Boil notice for Quincy extended until next week

The American Valley Community Services District is continuing to work on a broken water line in the area of the Spring Hill well that is believed responsible for the presence coliform bacteria and E.coli bacteria in the water distributed to customers in west Quincy.

Those residents have been under a boil water notice since Wednesday afternoon, June 5, and now it appears that will extend into and possibly through next week. According to the services district, the line has been taken down for repairs and the district will continue to chlorinate the system. Customers are warned that they may smell the chlorine, but it is still not safe to drink; it must still be boiled. This notice is for water customers from Cemetery Hill to Plumas District Hospital in Quincy. East Quincy is not affected.

The services district made another reverse 911 call late this afternoon to notify customers of the extension. Earlier today, the district said that vandals might be at fault, after the cause of the possible contamination was traced to a broken water line in the area of the Spring Hill well.

The services district is continuing to work with the state on testing the water and will issue a notice when the water is safe to drink.


Plumas County Environmental Health Director Jerry Sipe released the answers to several questions relating to the boil water notice for Quincy.

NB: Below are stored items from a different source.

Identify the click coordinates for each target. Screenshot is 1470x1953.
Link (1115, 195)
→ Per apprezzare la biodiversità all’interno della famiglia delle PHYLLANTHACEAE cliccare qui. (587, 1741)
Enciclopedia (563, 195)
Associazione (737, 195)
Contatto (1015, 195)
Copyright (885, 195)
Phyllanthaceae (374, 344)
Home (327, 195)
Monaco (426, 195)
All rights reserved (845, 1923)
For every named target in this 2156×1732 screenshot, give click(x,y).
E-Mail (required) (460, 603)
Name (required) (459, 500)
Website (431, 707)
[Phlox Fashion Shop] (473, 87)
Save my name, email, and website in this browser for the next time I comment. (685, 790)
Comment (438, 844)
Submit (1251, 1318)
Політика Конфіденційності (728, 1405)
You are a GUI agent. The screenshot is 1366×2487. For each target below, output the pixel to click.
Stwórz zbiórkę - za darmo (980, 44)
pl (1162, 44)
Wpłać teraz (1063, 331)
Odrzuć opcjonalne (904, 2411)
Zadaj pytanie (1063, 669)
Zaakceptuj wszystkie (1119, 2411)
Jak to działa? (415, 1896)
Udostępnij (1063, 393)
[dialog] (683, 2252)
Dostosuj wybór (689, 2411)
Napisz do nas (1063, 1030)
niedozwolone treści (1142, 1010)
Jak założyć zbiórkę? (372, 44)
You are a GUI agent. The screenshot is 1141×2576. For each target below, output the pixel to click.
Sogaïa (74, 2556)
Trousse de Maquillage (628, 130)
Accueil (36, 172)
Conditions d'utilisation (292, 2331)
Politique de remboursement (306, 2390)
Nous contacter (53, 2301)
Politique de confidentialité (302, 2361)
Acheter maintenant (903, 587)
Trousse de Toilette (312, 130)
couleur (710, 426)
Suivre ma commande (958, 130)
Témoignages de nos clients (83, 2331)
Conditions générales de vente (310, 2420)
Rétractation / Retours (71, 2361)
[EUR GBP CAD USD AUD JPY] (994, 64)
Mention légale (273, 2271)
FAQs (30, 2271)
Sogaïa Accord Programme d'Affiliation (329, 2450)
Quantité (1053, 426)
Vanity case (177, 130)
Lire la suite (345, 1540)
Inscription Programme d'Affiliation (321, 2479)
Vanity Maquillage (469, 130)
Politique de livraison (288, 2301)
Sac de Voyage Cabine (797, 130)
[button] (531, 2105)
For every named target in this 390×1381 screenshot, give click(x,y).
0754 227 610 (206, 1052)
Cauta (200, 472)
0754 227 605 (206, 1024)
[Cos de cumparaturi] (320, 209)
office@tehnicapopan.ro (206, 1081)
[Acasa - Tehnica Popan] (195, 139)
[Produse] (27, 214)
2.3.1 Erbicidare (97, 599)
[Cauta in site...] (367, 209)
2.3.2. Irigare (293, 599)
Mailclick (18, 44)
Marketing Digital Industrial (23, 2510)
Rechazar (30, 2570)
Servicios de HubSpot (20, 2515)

  1. What exact areas of Quincy are affected?     The affected area is just downtown Quincy, from Cemetery Hill, west to beyond the hospital and south of Spanish Creek. If you are on a private well, you are not affected.
  2. How long do we have to boil water?     First bring water to a rolling boil then boil it for 1 minute. Cool before using.
  3. What do I do about water for my pets?   Use boiled water or bottled water for pets.
  4. When will the water be safe to use again?   The Community Services District is working on that. Be prepared to use boiled or bottled water for several days until notified that tap water is once again safe to drink.
  5. What about teeth brushing?   To be safe, we recommend using boiled or bottled water for brushing teeth and all oral hygiene.
  6. If I use the water to wash my hands could I contaminate things?   Thoroughly washing your hands with soap and thoroughly drying your hands will prevent infection. As an added margin of safety you can use hand sanitizer after washing.
  7. Why is only West Quincy affected?   Quincy, East Quincy and FRC all have different water systems. Only downtown Quincy area is affected.
  8. What do I do if I feel like I have symptoms?   Anyone experiencing symptoms such as diarrhea, nausea, vomiting, abdominal cramps, with or without fever should seek medical attention. These symptoms are not unique to exposure to potential contaminants in the water and the doctor’s involvement is key to identifying the cause of your illness.
  9. Is potentially contaminated water safe for washing dishes?   It is best to use boiled or bottled water for dishwashing. As an alternative, you can use tap water to wash dishes if you soak cleaned dishes for 1 minute in a disinfectant rinse. Use 1 tablespoon of unscented bleach per gallon of water in the final rinse and allow dishes to completely air dry before use.
  10. How should I wash fruits and vegetables and make ice?   Fruits, vegetables and any other foods that will not be cooked before eating should be washed and rinsed with boiled (then cooled) water or bottled water. Similarly, ice should be made with boiled or bottled water.
  11. Do drip coffee makers boil the water long enough to be safe or should I use bottled water?   Use bottled water for drip coffee makers.